[Stored items]
=-=-=

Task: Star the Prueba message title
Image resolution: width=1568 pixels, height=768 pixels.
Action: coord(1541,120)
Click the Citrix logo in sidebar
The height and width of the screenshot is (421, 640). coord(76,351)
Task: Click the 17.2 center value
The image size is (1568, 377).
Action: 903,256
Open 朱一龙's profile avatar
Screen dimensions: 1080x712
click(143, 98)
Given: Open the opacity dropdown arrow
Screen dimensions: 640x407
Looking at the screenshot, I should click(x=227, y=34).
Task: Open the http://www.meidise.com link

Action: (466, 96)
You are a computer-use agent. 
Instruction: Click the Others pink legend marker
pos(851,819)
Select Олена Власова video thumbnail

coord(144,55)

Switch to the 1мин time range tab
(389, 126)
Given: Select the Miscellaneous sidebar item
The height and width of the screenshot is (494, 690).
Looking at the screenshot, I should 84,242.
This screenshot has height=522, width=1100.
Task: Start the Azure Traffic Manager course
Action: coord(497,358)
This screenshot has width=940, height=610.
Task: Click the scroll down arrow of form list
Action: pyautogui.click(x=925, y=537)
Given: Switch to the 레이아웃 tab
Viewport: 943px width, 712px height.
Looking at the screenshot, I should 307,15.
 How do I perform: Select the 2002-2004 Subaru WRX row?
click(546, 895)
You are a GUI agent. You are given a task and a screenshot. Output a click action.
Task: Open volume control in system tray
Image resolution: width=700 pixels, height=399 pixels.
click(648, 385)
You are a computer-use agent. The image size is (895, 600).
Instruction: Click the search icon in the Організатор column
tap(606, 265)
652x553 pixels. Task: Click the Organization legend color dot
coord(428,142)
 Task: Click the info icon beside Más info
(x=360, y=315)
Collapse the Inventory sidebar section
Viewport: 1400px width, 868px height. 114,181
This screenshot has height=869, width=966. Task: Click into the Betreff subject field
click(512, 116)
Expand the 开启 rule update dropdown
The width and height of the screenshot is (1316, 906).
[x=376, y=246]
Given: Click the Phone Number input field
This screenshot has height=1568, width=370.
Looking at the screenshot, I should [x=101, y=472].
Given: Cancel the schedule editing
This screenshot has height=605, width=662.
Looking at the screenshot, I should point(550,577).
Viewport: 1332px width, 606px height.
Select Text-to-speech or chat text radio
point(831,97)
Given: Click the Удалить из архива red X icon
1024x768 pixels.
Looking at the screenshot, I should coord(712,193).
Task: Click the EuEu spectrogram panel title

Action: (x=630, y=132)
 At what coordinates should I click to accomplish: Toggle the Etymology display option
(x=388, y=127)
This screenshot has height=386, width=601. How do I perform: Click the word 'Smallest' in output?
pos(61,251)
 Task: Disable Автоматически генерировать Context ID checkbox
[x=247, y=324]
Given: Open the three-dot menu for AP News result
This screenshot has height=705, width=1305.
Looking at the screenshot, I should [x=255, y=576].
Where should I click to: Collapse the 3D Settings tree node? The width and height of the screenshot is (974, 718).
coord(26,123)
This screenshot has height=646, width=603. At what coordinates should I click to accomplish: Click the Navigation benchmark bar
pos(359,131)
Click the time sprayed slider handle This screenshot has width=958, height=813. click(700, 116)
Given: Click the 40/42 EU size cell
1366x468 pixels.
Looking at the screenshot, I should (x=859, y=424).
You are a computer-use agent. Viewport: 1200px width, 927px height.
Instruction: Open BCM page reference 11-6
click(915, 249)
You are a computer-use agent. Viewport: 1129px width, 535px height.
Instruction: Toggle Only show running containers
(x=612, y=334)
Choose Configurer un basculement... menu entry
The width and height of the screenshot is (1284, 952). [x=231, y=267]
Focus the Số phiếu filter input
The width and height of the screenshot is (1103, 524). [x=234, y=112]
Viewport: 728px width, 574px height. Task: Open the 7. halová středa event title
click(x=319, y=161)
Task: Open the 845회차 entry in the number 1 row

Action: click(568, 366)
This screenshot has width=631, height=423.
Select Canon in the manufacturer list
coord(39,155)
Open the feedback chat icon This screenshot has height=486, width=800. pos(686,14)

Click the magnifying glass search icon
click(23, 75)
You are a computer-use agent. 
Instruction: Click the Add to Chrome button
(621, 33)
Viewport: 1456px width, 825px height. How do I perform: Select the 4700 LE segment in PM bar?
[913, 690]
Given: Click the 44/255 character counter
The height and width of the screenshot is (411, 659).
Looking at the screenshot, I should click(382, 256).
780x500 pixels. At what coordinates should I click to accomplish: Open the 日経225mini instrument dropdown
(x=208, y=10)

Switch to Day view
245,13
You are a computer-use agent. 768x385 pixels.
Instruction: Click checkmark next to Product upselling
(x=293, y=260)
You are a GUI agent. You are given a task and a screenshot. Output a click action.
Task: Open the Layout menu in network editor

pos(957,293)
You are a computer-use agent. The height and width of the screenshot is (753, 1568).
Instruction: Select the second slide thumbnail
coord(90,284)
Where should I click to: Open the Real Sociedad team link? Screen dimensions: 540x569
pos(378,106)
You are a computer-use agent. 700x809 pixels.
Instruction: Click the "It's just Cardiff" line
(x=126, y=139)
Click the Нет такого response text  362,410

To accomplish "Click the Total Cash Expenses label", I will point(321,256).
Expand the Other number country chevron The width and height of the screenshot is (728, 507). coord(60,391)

=-=-=

WHAT YOU HAVE TO DO: Please reproduce, exactly as they appear above, the lines from the line containing "This screenshot has height=646, width=603." up to and including the line containing "Click the time".

SOLUTION TO THE EXERCISE:
This screenshot has height=646, width=603. At what coordinates should I click to accomplish: Click the Navigation benchmark bar
pos(359,131)
Click the time sprayed slider handle This screenshot has width=958, height=813. click(700, 116)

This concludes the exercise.